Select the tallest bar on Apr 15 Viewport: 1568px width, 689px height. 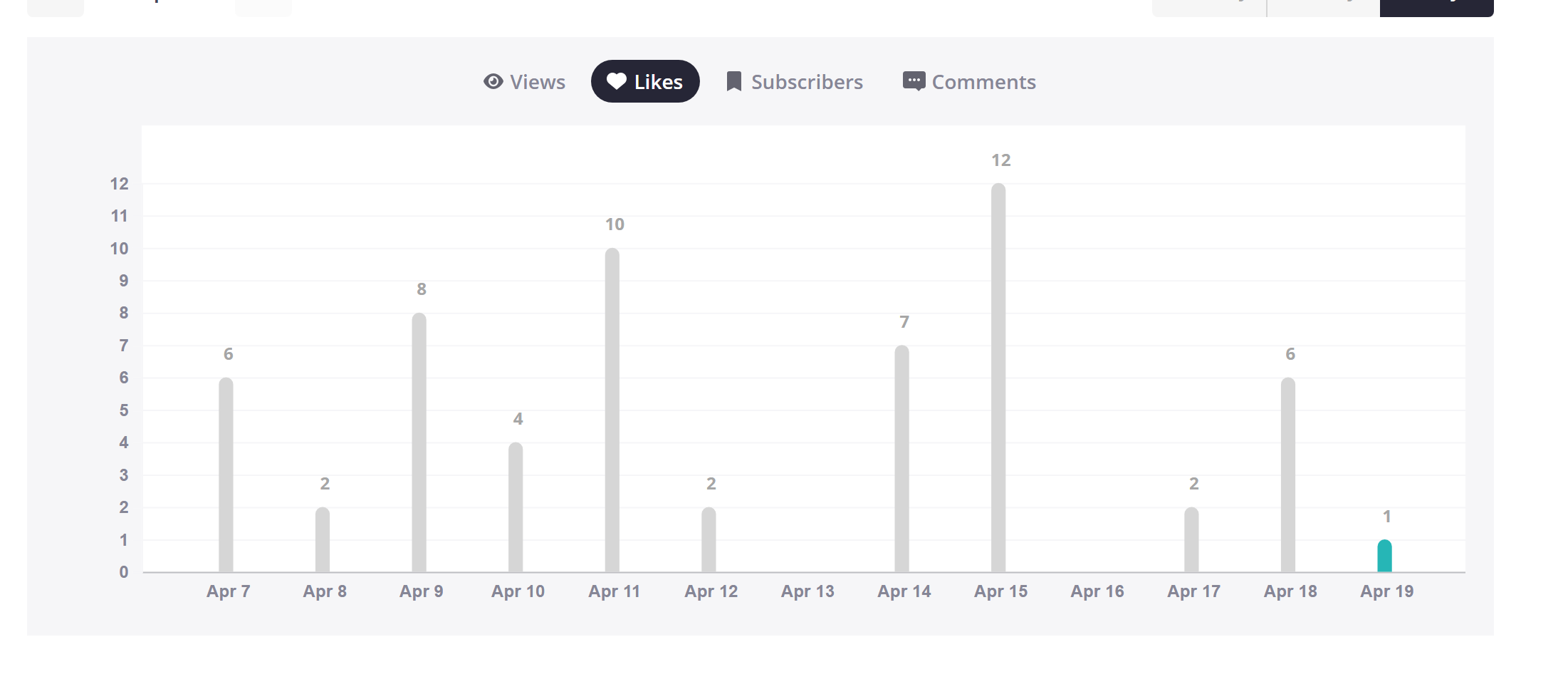point(998,378)
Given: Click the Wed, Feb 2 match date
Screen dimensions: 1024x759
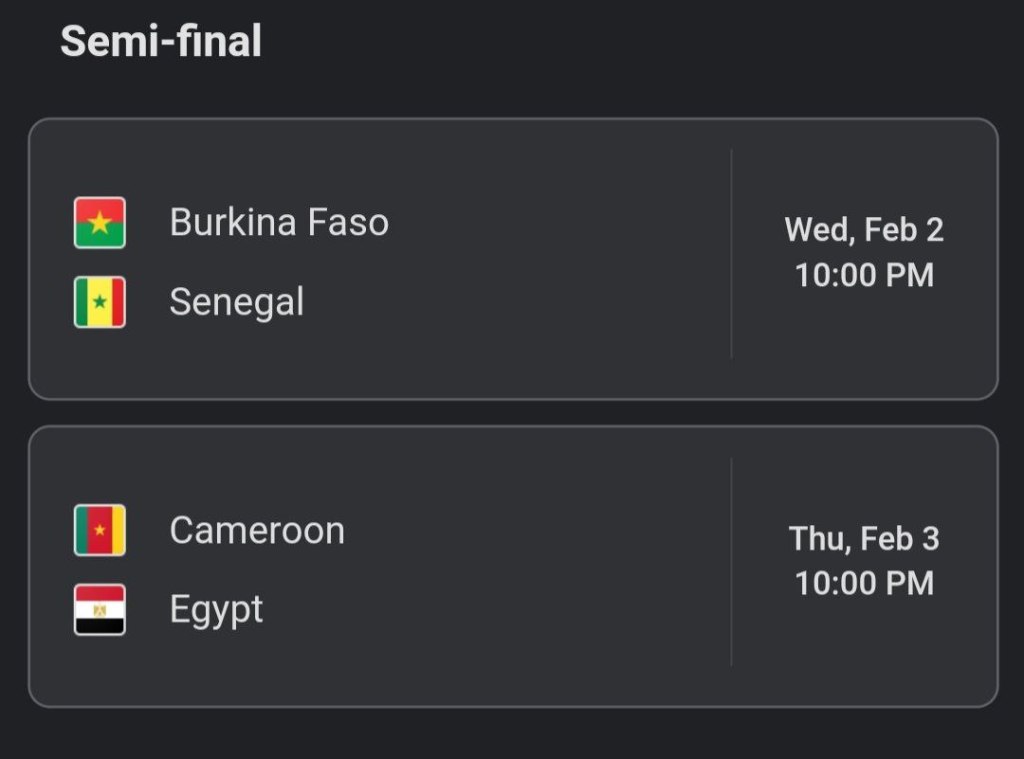Looking at the screenshot, I should point(864,230).
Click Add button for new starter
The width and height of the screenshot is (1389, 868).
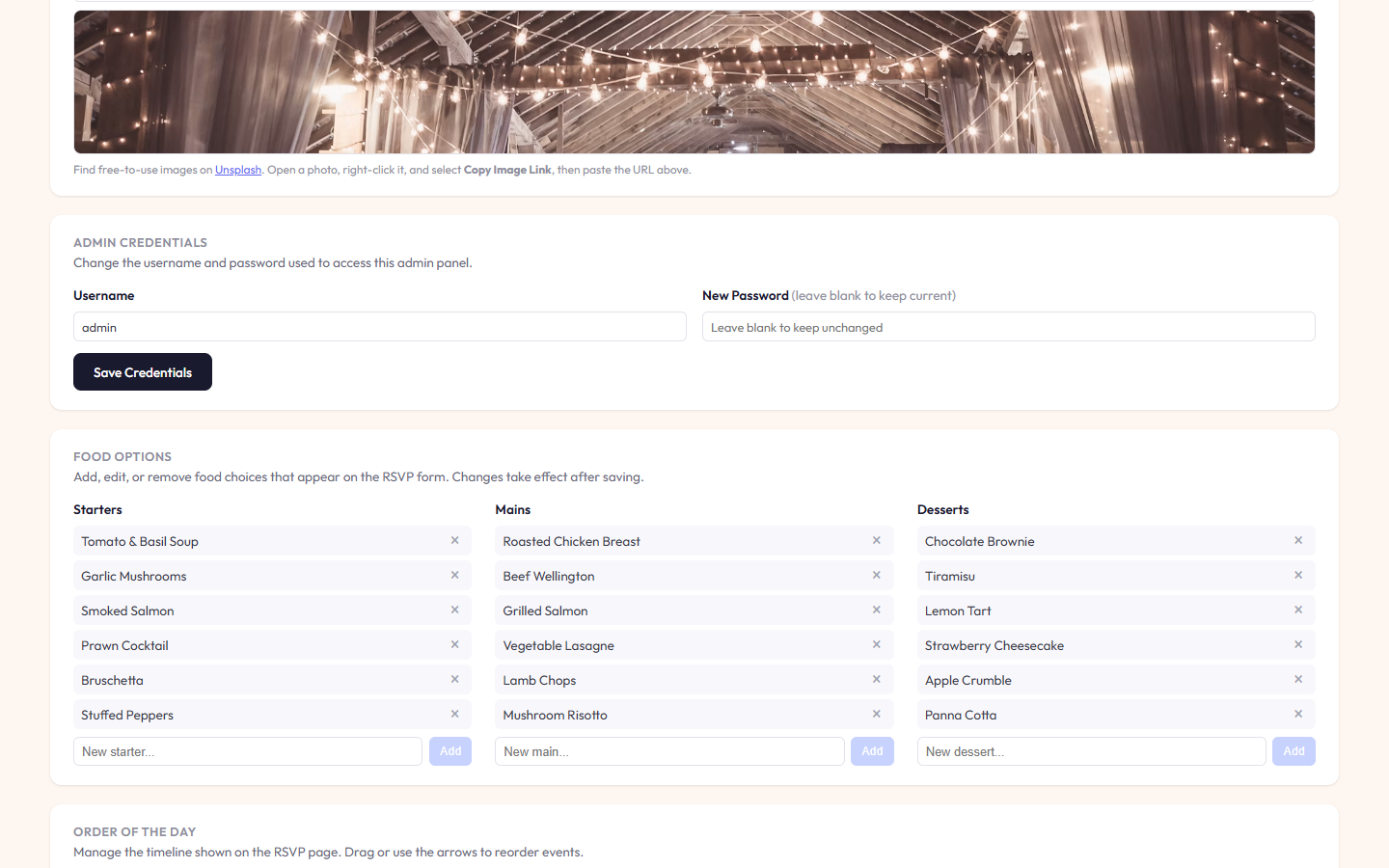click(450, 751)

_ _ _ _ _ _ _

Instructions to follow: With pictures omitted, restate word for word every line above from the one containing "Screen dimensions: 1024x759" to the end of the entries.

Result of this exercise:
Screen dimensions: 1024x759
Looking at the screenshot, I should point(864,230).
Click Add button for new starter
The width and height of the screenshot is (1389, 868).
click(450, 751)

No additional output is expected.